Center for Biological Diversity

For Immediate Release, January 12, 2023


Peter Galvin, Center for Biological Diversity, (520) 907-1533,
Matt Simmons, EPIC, (310) 666-8912,

Potter Valley Eagle Tree Still Stands

Mendocino County Eagle’s Nest Removal On Pause Pending Negotiations

POTTER VALLEY, Calif.—Pacific Gas and Electric has agreed to a temporary reprieve for a bald eagle’s nest proposed for removal in Mendocino County while negotiations continue between the company, the Coyote Valley Band of Pomo Indians, and environmental groups.

In an agreement issued today, the company has committed to leaving the tree through Tuesday, Jan. 17, to allow for good faith discussions. The tree containing the nest, a Ponderosa pine snag, had been scheduled to be removed this week, as the company had identified it as a potential “hazard,” but protests have delayed its removal.

“I was relieved when I heard that PG&E would not immediately cut down the eagle’s nest tree,” said Priscilla Hunter, Tribal historic preservation officer for the Coyote Valley Band of Pomo Indians. “The Tribe needs time to consult with the USFWS and PG&E in order to reach a solution that saves these eagles and keeps everyone safe.”

“We would like to thank PG&E for agreeing to a temporary pause in order to facilitate negotiations about the future of the nest tree,” said Matt Simmons, staff attorney at the Environmental Protection Information Center. “We are deeply appreciative to the citizens who have spoken out in support of our bald eagles, including those who have stood guard near the tree all this week through stormy weather.”

“I’m glad PG&E is hitting pause on the plan to cut down a tree with an active eagle’s nest, and I hope dialogue leads to a permanent solution that protects these magnificent birds,” said Peter Galvin, director of programs at the Center for Biological Diversity. “There’s just no excuse for chopping down a tree that appears to be a favorite nesting site for this bald eagle pair. PG&E can and must take a different approach.”

Bald Eagle (Haliaeetus leucocephalus). Credit: Lee Emery, USFWS. Image is available for media use.

The Coyote Valley Band of Pomo Indians is a federally recognized Tribe located in the heart of Mendocino County, Redwood Valley, California, USA.

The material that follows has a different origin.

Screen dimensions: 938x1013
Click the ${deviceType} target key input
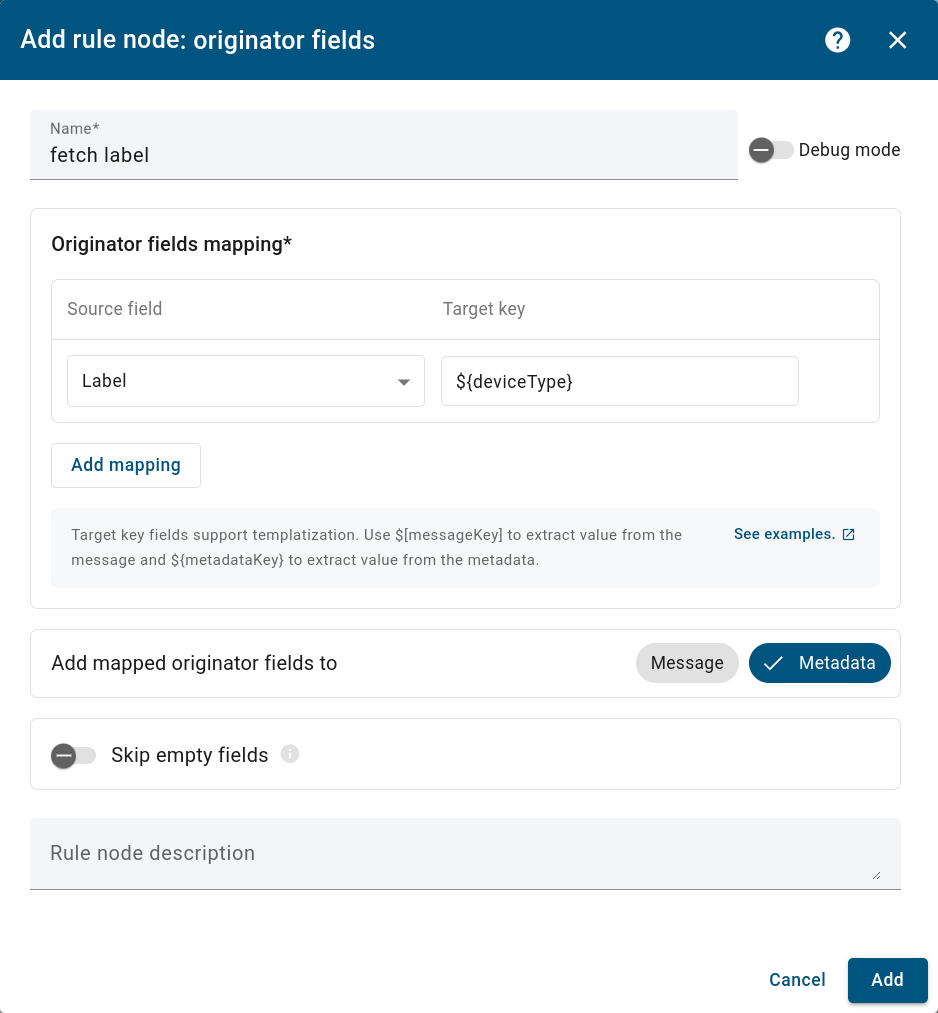tap(620, 381)

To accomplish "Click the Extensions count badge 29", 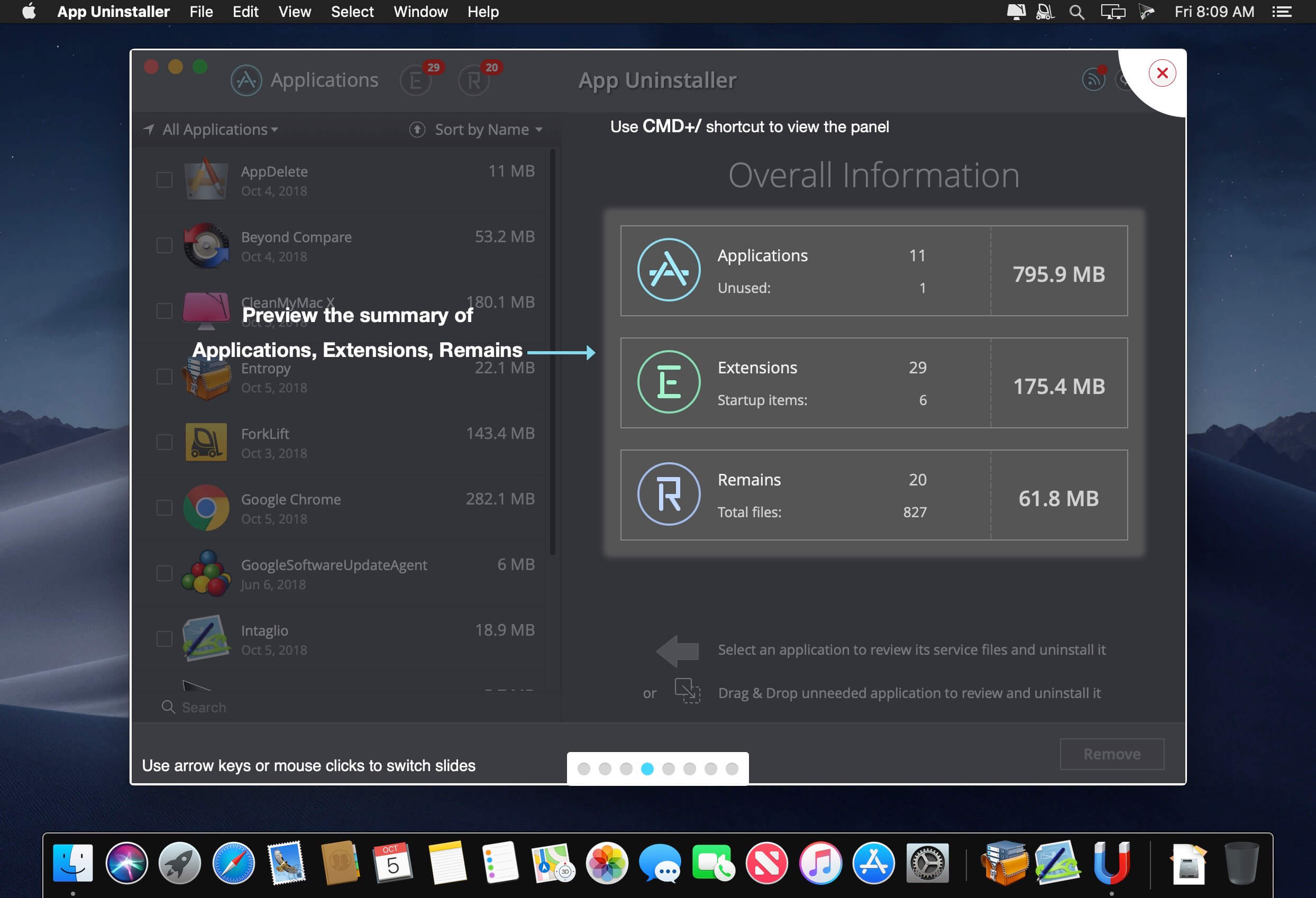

The Center for Biological Diversity is a national, nonprofit conservation organization with more than 1.7 million members and online activists dedicated to the protection of endangered species and wild places.

The Environmental Protection Information Center (EPIC) advocates for the protection and restoration of Northwest California’s ecosystems, using an integrated, science-based approach, combining public education, citizen advocacy, and strategic litigation.